目前高原地區應用MALDI-TOF MS技術進行CRE同源性分析的研究報道較少。本研究采用MLST和MALDI-TOF MS技術對待測菌株進行同源性分析。MLST分析結果顯示，5株碳青霉烯耐藥的肺炎克雷伯菌均為ST11型，6株碳青霉烯敏感的肺炎克雷伯菌中3株為ST147型，2株為ST340型，1株為ST1724型。MALDI-TOF MS將11株肺炎克雷伯菌分為兩大類，其中來自重癥醫學科的5株為Ⅰ類，來自其他科室的6株為Ⅱ類，兩種方法在同源性分析方面的結果基本一致。
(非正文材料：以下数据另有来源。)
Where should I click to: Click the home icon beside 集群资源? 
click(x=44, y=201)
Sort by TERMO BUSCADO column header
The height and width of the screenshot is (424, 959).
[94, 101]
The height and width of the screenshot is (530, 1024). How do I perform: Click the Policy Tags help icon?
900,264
來自重癥醫學科的5株碳青霉烯耐藥的肺炎克雷伯菌中，其中3株來自不同患者的肺泡灌洗液，1株來自患者所處環境，1株來自呼吸機，同源性分析將其歸為同一類，提示可能是由于院內消毒不徹底引起的院內暴發，后期的流行病學調查也提示為院內感染。通過后期詢問臨床得知，3例患者中2例死亡，1例患者病情嚴重家屬放棄治療后自動出院，這也提示在今后的工作中要重視CRE引起的院內交叉感染。
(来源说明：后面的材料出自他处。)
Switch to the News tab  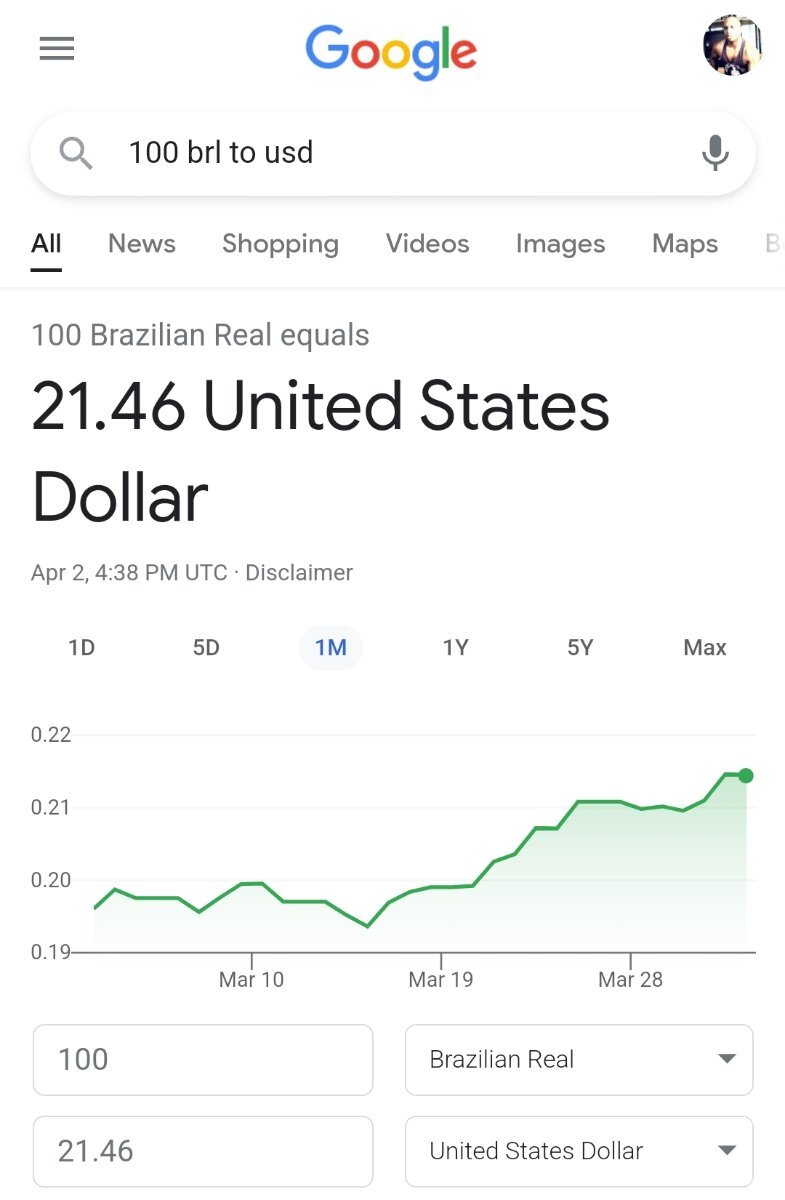click(x=142, y=244)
CRE引起的院內感染暴發在國內外已有很多報道，快速對CRE進行同源性分析是控制CRE院內感控的重要手段。李冬菊等[11]應用MALDI-TOF MS技術對重癥ICU病房的懷疑院內感染暴發的7株肺炎克雷伯菌進行研究，結果發現MALDI-TOF MS技術在同源性分析方面可以和MLST分型相媲美，這也和本研究結果一致。國外有學者通過大量的研究得出MALDI-TOF MS在病原菌同源性分析方面的準確度與MLST相類似[12-14]。但是應用MLST進行同源性分析需要高額費用和特定儀器，以及進行PCR擴增后外送測序，使其只能局限在大型的流行病學研究中心，不適用于醫院中小范圍及高原地區進行同源性和流行病學分析。
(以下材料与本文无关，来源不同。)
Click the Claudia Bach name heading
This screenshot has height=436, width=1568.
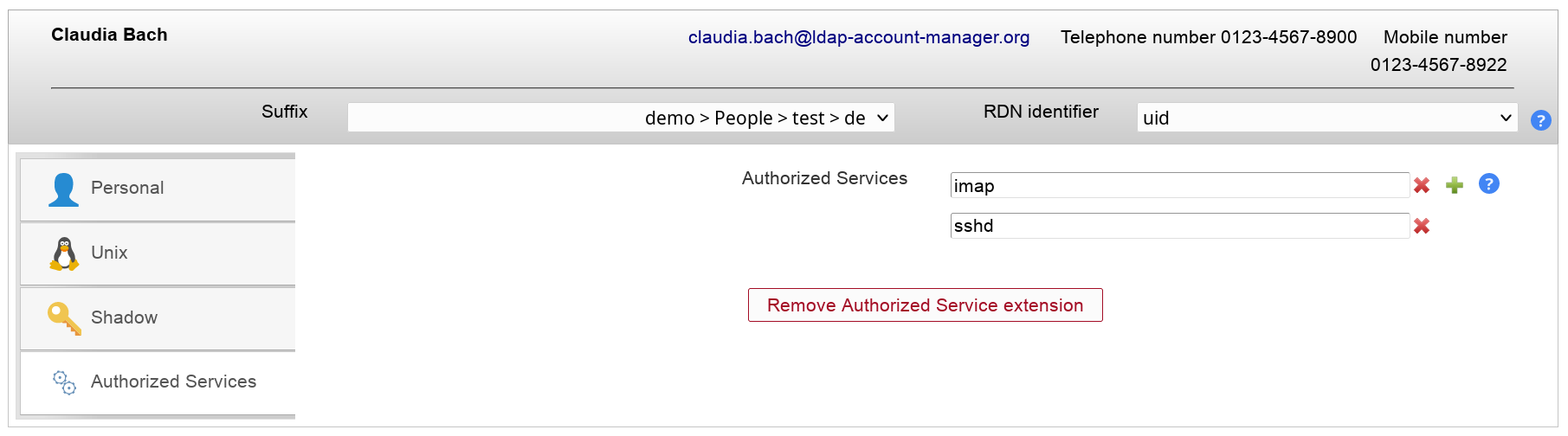coord(109,35)
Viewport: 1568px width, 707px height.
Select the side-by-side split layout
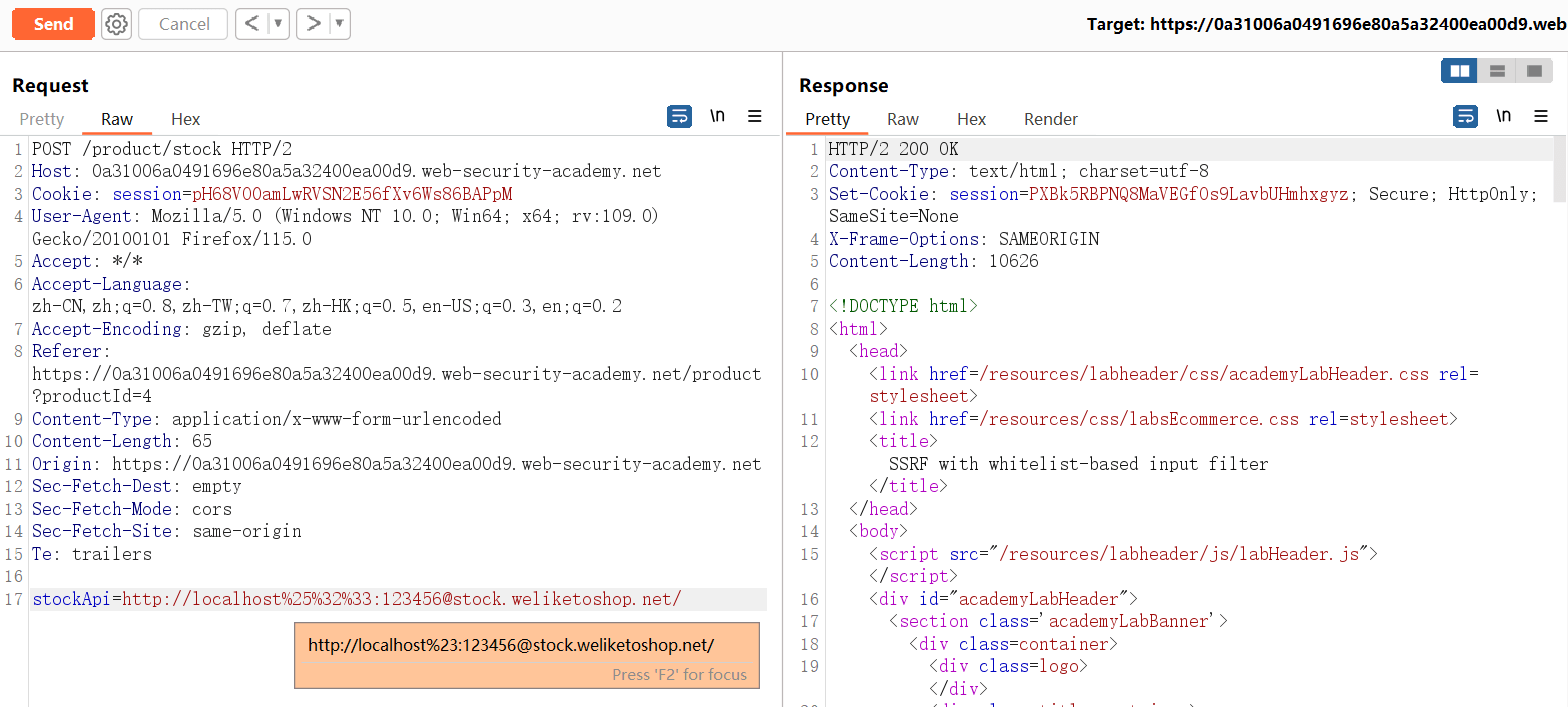click(1460, 71)
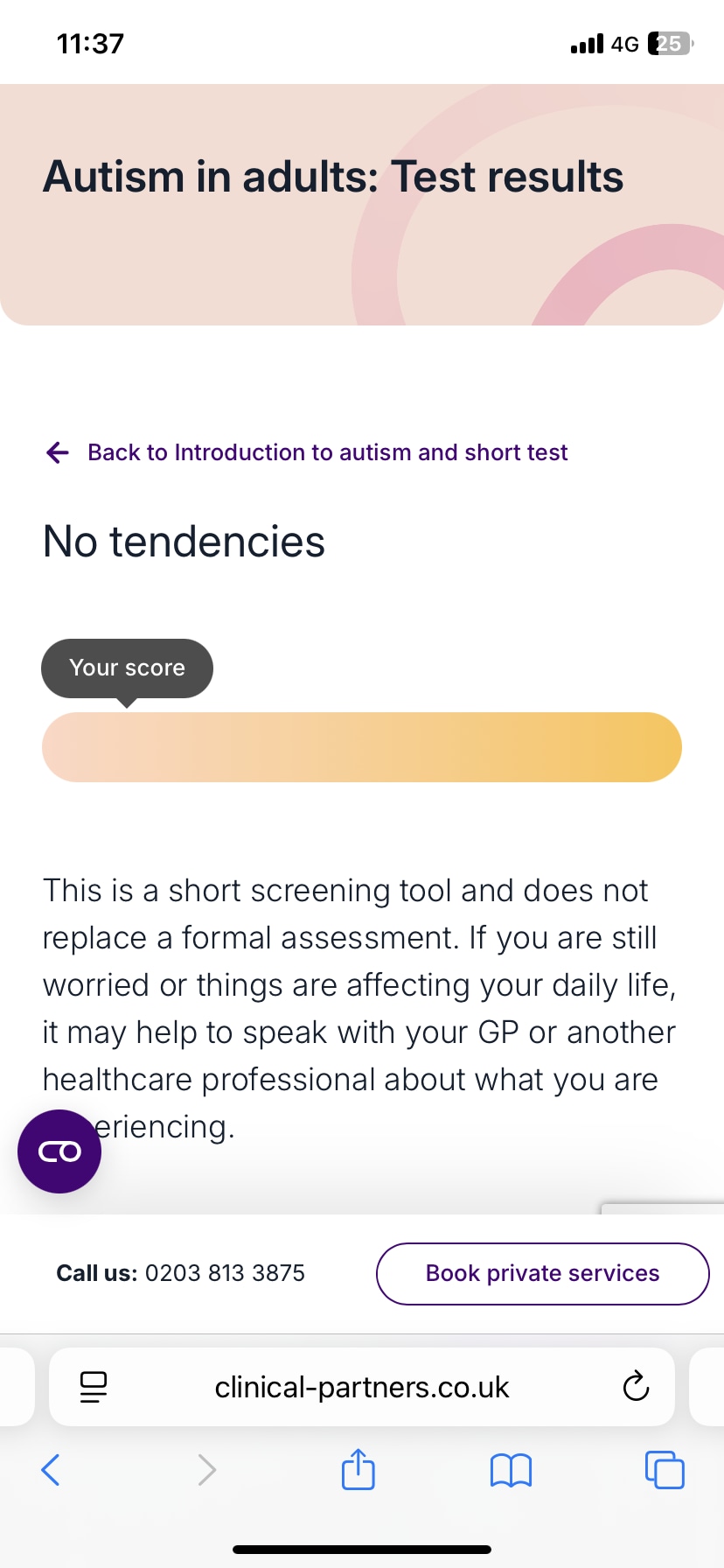Tap the battery indicator in status bar
This screenshot has height=1568, width=724.
tap(669, 44)
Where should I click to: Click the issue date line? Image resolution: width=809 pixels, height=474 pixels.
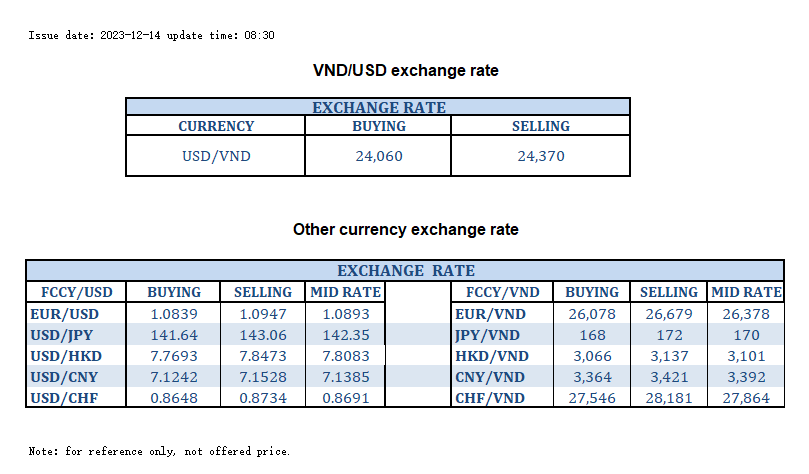click(152, 35)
雖然本研究發現在高原地區MALDI-TOF MS在同源性研究方面和MLST分型結果一致，但徐建民等[15]應用MALDI-TOF MS技術分析95株肺炎克雷伯菌后得出，該方法雖然能比較直觀清晰的分析細菌的同源性，但是其廣泛應用于臨床菌株同源性分析方面還需要更深入的實驗研究。MALDI-TOF MS主要是通過分析細菌蛋白質表達的特征峰，而菌體蛋白表達可能會受到溫度、海拔、培養條件等影響，導致兩種方法在同源性分析方面還有差距。

全國細菌耐藥監測網數據顯示，我國CRE檢出率逐年呈現上升趨勢，其引起的病死率也在逐年增加[1]。GUDUCUOGLU等[16]對某大學醫院兩個重癥ICU病房8例患者連續分離出的9株耐碳青霉烯類抗菌藥物耐藥的肺炎克雷伯菌進行調查，發現5例患者平均于12 d內因感染死亡，病死率高達62.5%。CRE引起的感染因治療手段有限，在治療上不僅難治而且病死率高，只能采取隔離和消毒等措施[17-20]。青藏高原地區處我國西北，經濟和醫療條件相對落后，一旦發生院內CRE感染其后果相對嚴重，故對高原地區疑似發生院內感染暴發的CRE快速進行同源性分析，可為院內CRE感控提供數據支持。MALDI-TOF MS因其快速、方便、經濟的特點，故在同源性分析方面有一定的潛力，尤其對筆者所在的高原地區的醫院有一定的應用推廣價值，但需要在今后的研究中加大菌株數量及不同菌種之間的比較，從而更好更快地為院內感控工作服務。